O montante definido foi 32% menor que o valor inicial, calculado com base em estudos elaborados pela Fundação João Pinheiro. Além do desconto, pesa contra o acordo a não participação das pessoas atingidas, que foram excluídas das negociações dos termos. O “acordão” foi abordado na página 20 da Revista Manuelzão 88.

Os balanços financeiros positivos da Vale em 2020 e no início de 2021 contrastam com a disposição da mineradora para reparar os danos materiais e sociais dos rastros de destruição deixados nas bacias dos rios Doce e Paraopeba, que impactaram a vida de quase 1 milhão de pessoas. Em Mariana, por exemplo, mais de cinco anos após o rompimento no distrito de Bento Rodrigues, atingidos não foram nem mesmo reassentados.

O lucro da Vale no primeiro trimestre deste ano, anunciado no início da última semana, superou o lucro de R$ 26,7 bilhões de todo o ano de 2020, “atenuado” pelos impactos do rompimento de Brumadinho. De acordo com a mineradora, o resultado foi motivado pelo aumento na produção do minério de ferro e pelo avanço no preço da commodity no mercado estrangeiro, que atingiu seu preço mais alto nos últimos 13 anos.

Resultados financeiros da Vale a partir de 2017. Imagem: Divulgação Vale

Os ganhos da Vale nos últimos quatro anos, acrescido do resultado no primeiro trimestre de 2021, chegaram a R$ 93,77 bilhões.

Distribuição de dividendos recorde em 2020

Os acionistas da Vale parecem não ter sentido os impactos financeiros de um ano marcado por uma pandemia sem precedentes na história recente. Do lucro de R$ 26,7 bilhões da empresa em 2020, o Conselho de Administração aprovou o repasse de R$18,7 bilhões, ou mais de 60% do valor, para seus acionistas. Com isso, a Vale liderou com folga a distribuição de dividendos entre as empresas brasileiras, seguida pelos bancos Itaú e Santander, que distribuíram R$ 12 bilhões e R$ 10,2 bilhões, respectivamente. O levantamento foi feito pela empresa de análises financeiras Economatica com 246 companhias.

O número da Vale ficou bem acima da média do mercado. Atualmente, a maioria das empresas adota o valor mínimo de 25% do lucro líquido a ser distribuído aos acionistas.
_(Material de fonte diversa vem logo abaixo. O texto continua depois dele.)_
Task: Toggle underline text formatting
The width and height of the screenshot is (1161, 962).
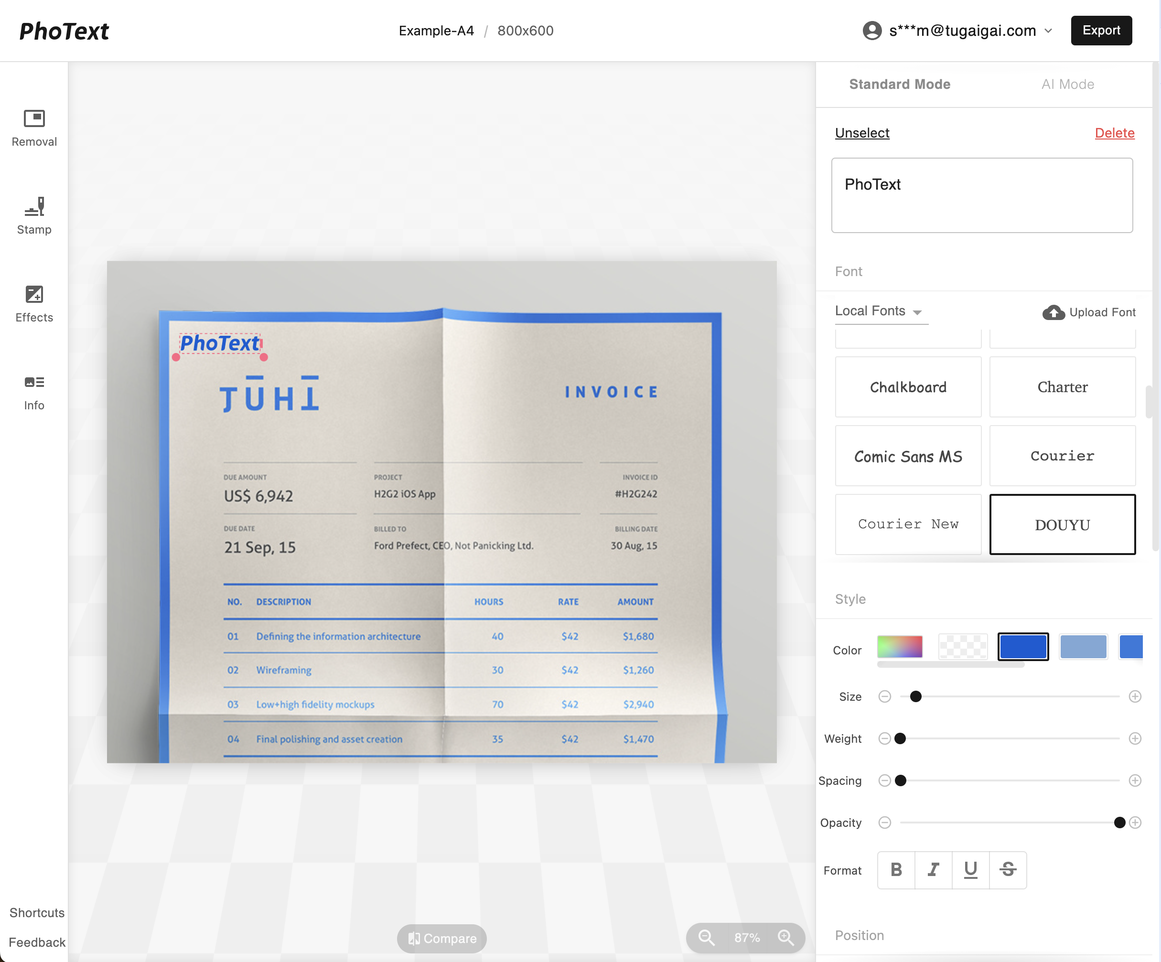Action: [x=970, y=870]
Essa mesma benevolência, contudo, não caracteriza o tratamento dado às pessoas e regiões atingidas pela marcha desgovernada de seu progresso.
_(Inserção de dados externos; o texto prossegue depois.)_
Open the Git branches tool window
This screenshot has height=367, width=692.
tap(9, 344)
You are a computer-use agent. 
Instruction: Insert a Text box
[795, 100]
“Atualmente as pessoas querem pagar menos pelas ações da Vale, fato relacionado aos rompimentos de barragens em 2015 e 2019, e aos processos judiciais que se desencadearam a partir daí. Todos trazem muita insegurança jurídica e imprevisibilidade financeira para a empresa. O acordo judicial foi muito importante para a Vale nesse sentido”, comenta a economista do Instituto Guaicuy Camila Alvarenga. “E então, para se tornar mais atrativa aos acionistas, a Vale vem tentando aumentar a remuneração que paga a eles, tentando se aproximar dos valores de capitalização de mercado das concorrentes, as anglo-australianas BHP Billiton e Rio Tinto”, avalia.

A contradição

Para a economista do Instituto Guaicuy Júlia de Carvalho, é bastante contraditório que a Vale tenha conseguido um desconto de R$ 17 bilhões no acordo de reparação, enquanto distribuiu R$ 18 bilhões aos seus acionistas em 2020. “É algo que sempre vemos quando estão envolvidas as grandes mineradoras e o Estado. Em acordos como esse, vemos como o Estado está completamente refém das migalhas oferecidas pelo setor minerário, setor que apresenta altíssimas margens de lucro em função de danos sociais e ambientais para a população”, afirma Júlia.

“Esse ‘desconto’ de quase R$17 bilhões no pedido feito inicialmente revela a fraqueza do Estado de Minas Gerais em fazer frente ao modelo destrutivo no qual a Vale opera em Minas Gerais, modelo que mata pessoas, rios, destrói sonhos e espalha o medo com a lama invisível que assombra as comunidades que vivem abaixo das barragens de rejeitos. Pelo contrário, o Estado é permissivo com esse modelo e ainda se aproveita dele, usando as migalhas oferecidas pela mineradora para projetos eleitoreiros, como o Rodoanel”, completa.

O “acordão” foi abordado na página 20 da Revista Manuelzão 88.